• **ОТРЫВОК**:
▬▬▬

Он посмотрел на меня с искренним недоумением:
– Ты разве не знаешь, что я учился в реальном училище? Там давали самое лучшее образование. Русскую литературу тоже, а как же?.. Я тебе скажу: мне больше всех нравился Толстой. Вот он понимал людей, всяких. Он знал, что человеку можно, а что нельзя. И Гоголя тоже изучали, а как же… Очень хороший писатель, смешной. Как он хуторян описывал — замечательно! Я же там жил, я видел.
– А ты можешь объяснить, почему тогда он, Гоголь… такой добрый, так всех жалеет: Акакия Акакиевича, художника Чарткова… А когда евреев убивают, он только смеется вместе с казаками…
Матвей Самуилович пожал плечами:
– По-моему, это нетрудно объяснить. Этот… Акакий, и другие тоже, они — его народ, его родные люди в его стране, он их знает и любит. Ну, как своя семья. А евреи… они чужие ему. Что он о них знает? Он же всего этого не читал, — дед кивнул в сторону шкафов, где спокойно, с достоинством мерцали золотые корешки, — он их не знает, не любит. Все смеются — и он со всеми, все ругают — и он заодно, все идут громить — и он туда же…
– Но ведь он же антисемит, — пустил я в ход неотразимый, с моей точки зрения, довод.
Дед вздохнул:
– Знаешь, мне иногда кажется, что антисемиты необходимы: ведь если б не они, евреи бы давно разбежались. Подались бы, кто куда: в герои Гражданской войны, в профессора политэкономии… я знаю? Быть евреем трудно…
И тут я задал вопрос, от которого Матвей Самуилович лишился на некоторое время дара речи:
– Дедушка, а у нас будет когда-нибудь своя страна?

▬▬▬

• **ИСХОДНЫЕ ДАННЫЕ**:
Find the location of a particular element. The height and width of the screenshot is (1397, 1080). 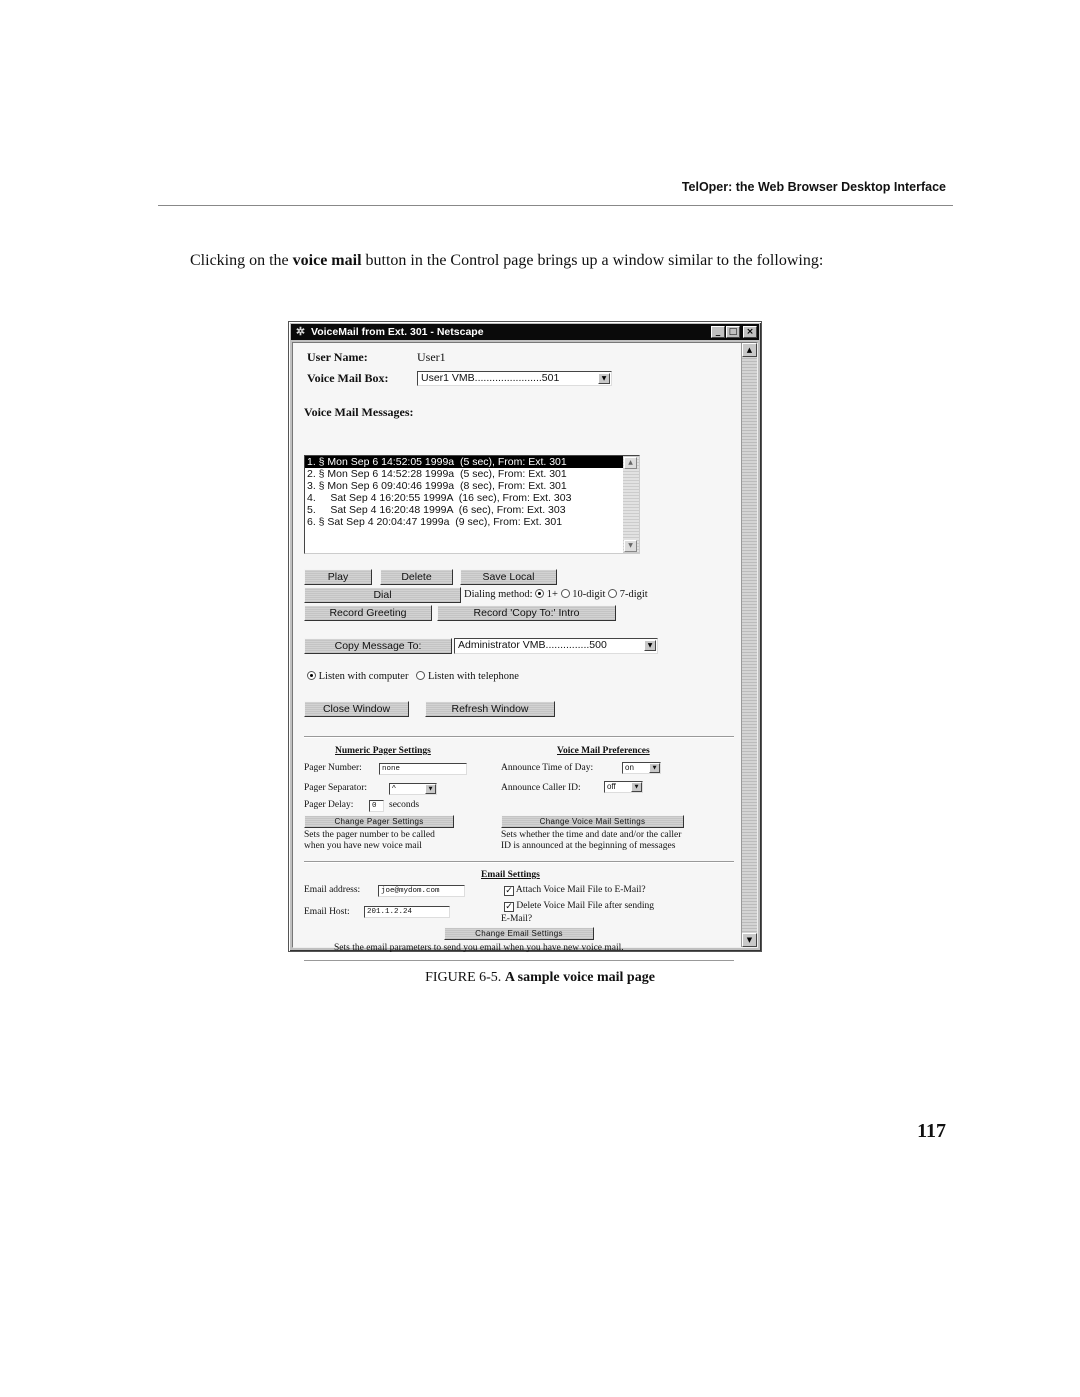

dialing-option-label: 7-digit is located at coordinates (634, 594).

▬▬▬

• **ЗАДАНИЕ A**: Переведите на английский язык предложение из отрывка: «Он знал, что человеку можно, а что нельзя.»
• **ЗАДАНИЕ B**: В каком учебном заведении, по его собственным словам в отрывке, учился Матвей Самуилович?

• **ОТВЕТ A**: He knew what a person may do and what one may not.

• **ОТВЕТ B**: В реальном училище.